I'm just wondering if every phrase in music ends on a Cadence? Much like every sentence in English ends with a period?

I am mainly talking about common music such as pop, rock, classical, traditional, Western European and American folk music, etc.

  • 1
    How to you even define "Cadence" in musical styles that don't use harmony? For example classical Indian music, or youtube.com/watch?v=lzkOFJMI5i8, or youtube.com/watch?v=nvH2KYYJg-o, or youtube.com/watch?v=nIs3jechQ_E (well, I suppose it does have a cadence at the end!).
    – user19146
    Commented Jun 23, 2018 at 13:51
  • 2
    Who says every sentence ends with a period? Neither of yours do, nor mine! ;)
    – Tetsujin
    Commented Jun 23, 2018 at 14:02
  • @alephzero these are nonstandard. I'm just talking about a typical song. btw, that last link you gave had 450k views, wth lol.
    – user34288
    Commented Jun 23, 2018 at 14:02
  • @foreyez what is a typical song? If you mean a song that ends in a cadence then yeah I guess they do but there is no such things as a typical song. So no.
    – b3ko
    Commented Jun 23, 2018 at 14:31
  • @tetsujin... How about "punctuation"? Commented Jun 23, 2018 at 18:27

3 Answers 3


In some styles of music, music is always or usually divided up into phrases, and these phrases are marked by cadences

In many styles of music, the music can be well conceived of thinking about "phrases", but these phrases are not necessarily marked by a harmonic cadence, but by something rhythmic, the melodic shape, or something else. This may include a harmonic cadence, or may not. This describes most popular music, jazz, rock, electronic music etc.
It's also true of many different traditional musics from all over the world: I suppose it's natural that music might mimic the rhythm and phrasing of speech to some degree.

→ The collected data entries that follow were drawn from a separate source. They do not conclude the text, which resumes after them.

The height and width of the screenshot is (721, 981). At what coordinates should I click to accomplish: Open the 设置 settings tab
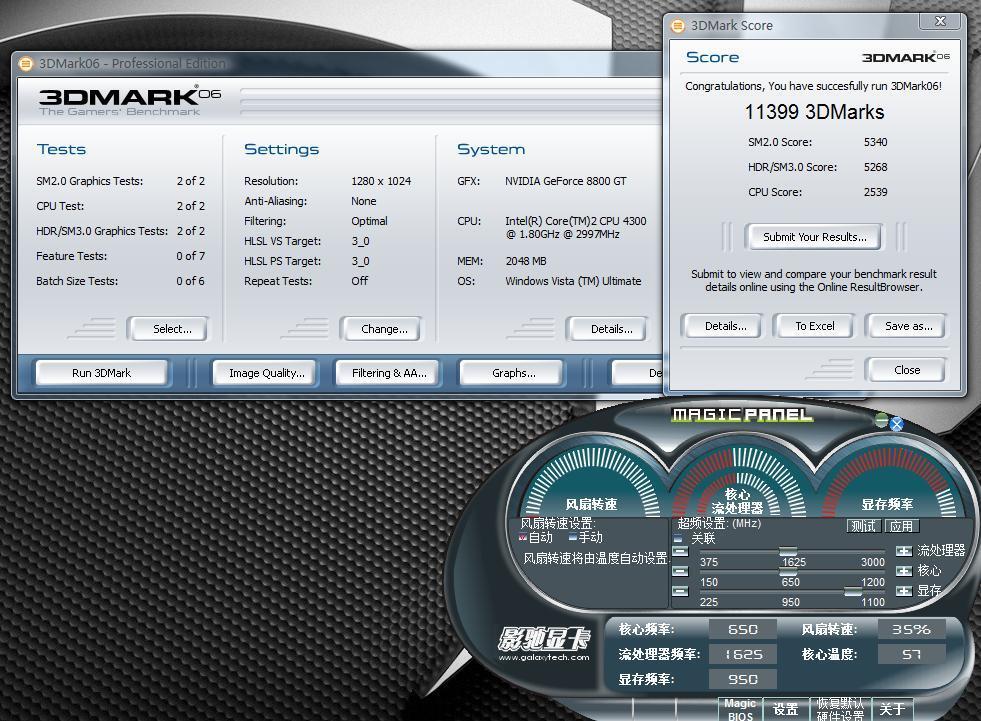point(786,709)

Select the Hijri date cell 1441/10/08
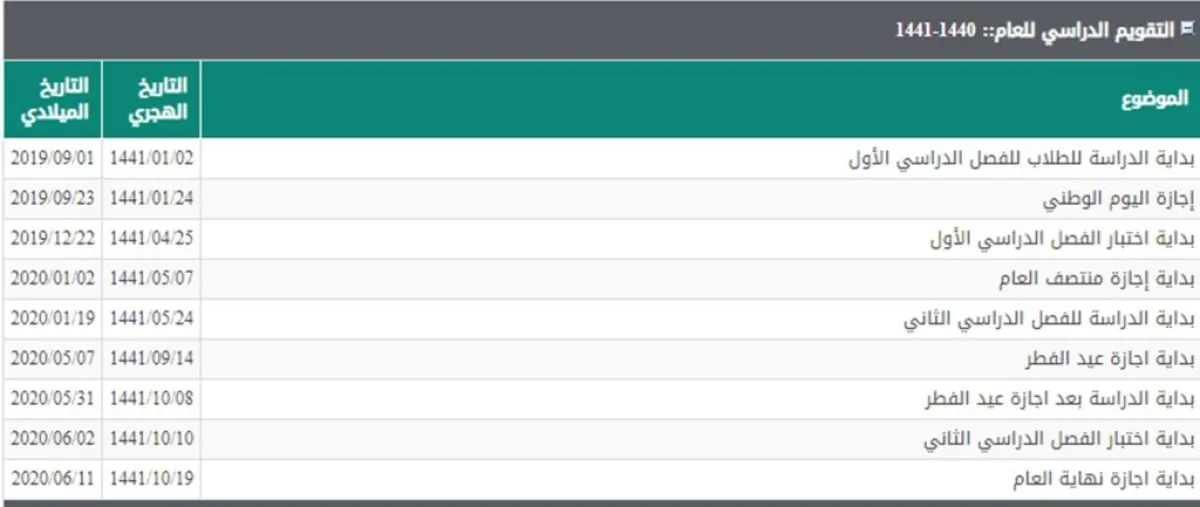[x=151, y=399]
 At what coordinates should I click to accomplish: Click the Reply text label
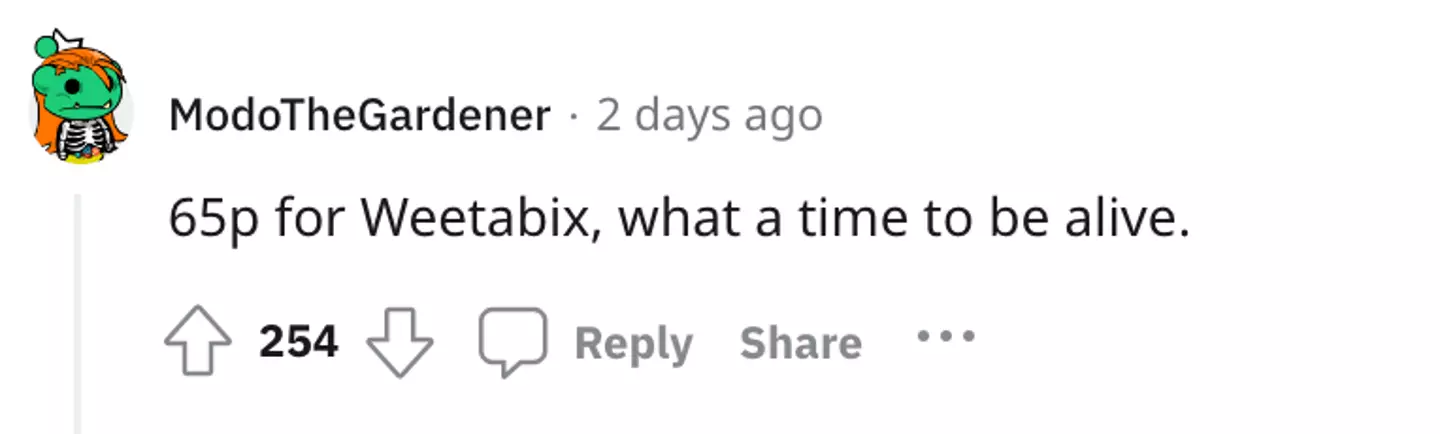[x=633, y=344]
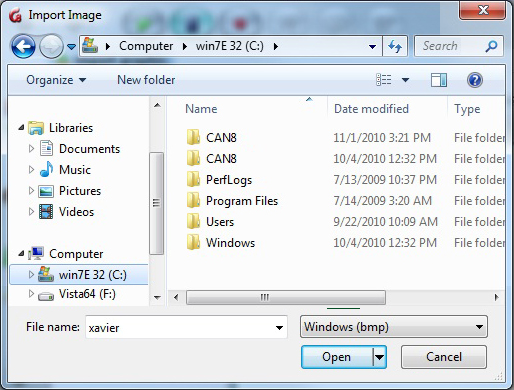Click the magnifier icon in Search box
The height and width of the screenshot is (390, 514).
point(491,46)
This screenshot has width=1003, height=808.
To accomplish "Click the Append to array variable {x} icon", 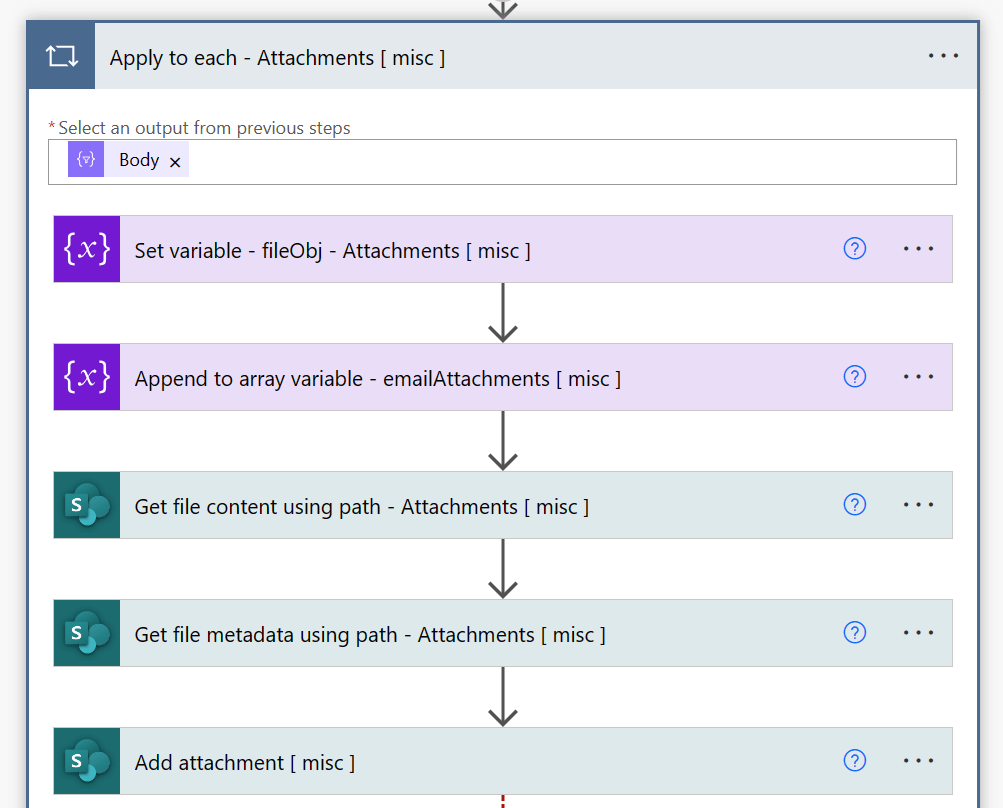I will click(x=85, y=377).
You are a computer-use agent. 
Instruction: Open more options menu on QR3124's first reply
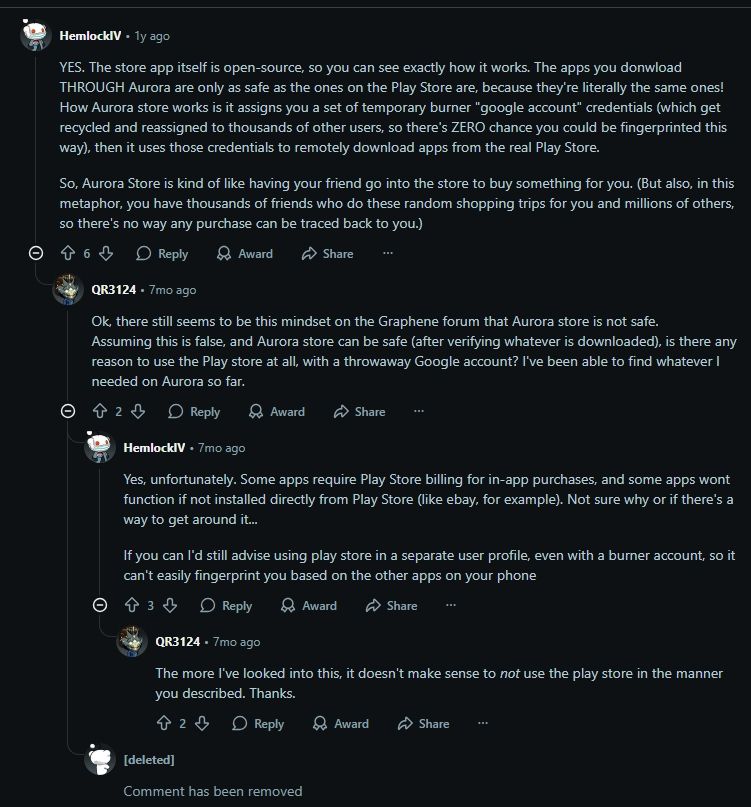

Other styles of music may not even have clear phrases at all, this is less common, but possible.


A lot of jazz is some of the most conversational and "phrased" music in the world. Listen to the middle section of this record (starting at 0:39)

Louis Armstrong - Potato Head Blues (1927)

This to my mind is the example of music where phrasing can be viewed like "sentences" in English, the trumpet literally sounds like it's asking and answering questions. In this sense, while there are very clear "phrases", they are not marked by harmonic cadences but by the shape of the lead line (and also the harmonic rhythm of the band).

On the other hand, here is a piece of music where the phrasing is marked very well by cadences:

Bach Bradenburg Concerto in G BWV 1049 - Allegro

And finally, something in which phrasing is less a part of the music. The music of Steve Reich for example is often less centred around discreet musical "phrases" but more often a continually developing theme, a sort of immersive painting of sound that washes over you.

Steve Reich - 6 Marimbas

Isn't music wonderful!

  • I did like the different examples. but next time "On the other hand, here is a piece of music where the phrasing is marked very well by cadences". notice that if the link is broken no-one would know what you're referring to. but I liked what you said about music being wonderful, bc it is!
    – user34288
    Commented Sep 6, 2018 at 2:36
  • that's a good point, I'll leave the links because it makes the answer easier to digest without having to look up the references yourself, but also include a test description of what they point to so that it's also "future-proof"
    – Some_Guy
    Commented Sep 6, 2018 at 7:46
  • @foreyez Huh, it turns out that I did actually include link descriptions in the answer enclosed in dummy HTML tags. I don't know why I felt it best to hide the information in the source markup though!
    – Some_Guy
    Commented Sep 6, 2018 at 7:52

As with a lot questions on this site, it's a matter of scope: what genre are you talking about?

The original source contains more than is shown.